▸ **Source passage**:
----------

This study had several limitations that must be acknowledged. First, it was a retrospective study with a limited number of patients, which could limit the generalizability of results. The data included all patients aged <40 years who underwent surgery for a suspected RCC mass, including one patient with metastatic disease. However, patients with RCC who were not operated for various reasons, such as those referred for systemic therapy, were not included in the study. Additionally, genetic testing and evaluation were not conducted on all patients, which could have impacted the identification of underlying hereditary predispositions and the characterization of specific subtypes of RCC.
Kidney cancer in young adults presents unique characteristics. Although it is less common, its incidence in young adults is increasing, highlighting the importance of early detection and the diagnosis. Our study contributes to the existing literature by providing insights into the clinicopathological features and outcomes of kidney cancer in this specific age group. Further research with larger cohorts and comprehensive genetic evaluations is endorsed to gain a better understanding of the underlying mechanisms and improve patient management in young adults with kidney cancer.
The authors declared no potential conflict of interest regarding research, authorship, and/or publication of this article.

----------

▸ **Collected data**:
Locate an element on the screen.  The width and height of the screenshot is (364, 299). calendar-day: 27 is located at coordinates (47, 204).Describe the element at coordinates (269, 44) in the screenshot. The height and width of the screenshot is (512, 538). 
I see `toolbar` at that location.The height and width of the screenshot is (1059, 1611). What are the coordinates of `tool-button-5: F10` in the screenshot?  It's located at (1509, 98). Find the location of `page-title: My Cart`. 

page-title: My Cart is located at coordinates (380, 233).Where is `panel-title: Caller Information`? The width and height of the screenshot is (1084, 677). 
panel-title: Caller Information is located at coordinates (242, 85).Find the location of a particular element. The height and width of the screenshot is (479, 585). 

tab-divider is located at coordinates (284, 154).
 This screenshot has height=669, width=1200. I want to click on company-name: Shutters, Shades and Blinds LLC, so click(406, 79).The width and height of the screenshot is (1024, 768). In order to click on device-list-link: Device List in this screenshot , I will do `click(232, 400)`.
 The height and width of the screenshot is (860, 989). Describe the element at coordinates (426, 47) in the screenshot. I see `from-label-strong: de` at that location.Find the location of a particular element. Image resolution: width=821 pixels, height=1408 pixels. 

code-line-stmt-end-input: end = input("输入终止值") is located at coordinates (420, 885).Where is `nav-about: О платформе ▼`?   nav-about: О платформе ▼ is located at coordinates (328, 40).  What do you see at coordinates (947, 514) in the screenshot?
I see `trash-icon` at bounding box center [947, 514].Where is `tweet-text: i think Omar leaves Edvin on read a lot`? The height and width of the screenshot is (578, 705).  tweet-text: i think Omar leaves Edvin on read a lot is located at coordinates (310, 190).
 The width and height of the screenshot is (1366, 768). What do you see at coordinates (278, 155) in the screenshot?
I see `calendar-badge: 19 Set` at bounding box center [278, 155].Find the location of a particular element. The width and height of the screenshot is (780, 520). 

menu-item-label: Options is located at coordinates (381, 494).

----------

▸ **What to do**:
1. Rewrite the part of the kidney cancer passage that opens with the words containing "This study had" and closes with "subtypes of RCC.", putting "prospective" in place of "retrospective".
2. List the areas that the kidney cancer passage's conflict-of-interest statement covers.
3. According to the kidney cancer passage, what age limit applied to the patients included in the data?

▸ **Answers to this exercise**:
1.
This study had several limitations that must be acknowledged. First, it was a prospective study with a limited number of patients, which could limit the generalizability of results. The data included all patients aged <40 years who underwent surgery for a suspected RCC mass, including one patient with metastatic disease. However, patients with RCC who were not operated for various reasons, such as those referred for systemic therapy, were not included in the study. Additionally, genetic testing and evaluation were not conducted on all patients, which could have impacted the identification of underlying hereditary predispositions and the characterization of specific subtypes of RCC.

2. Research, authorship, publication

3. They were younger than 40 years.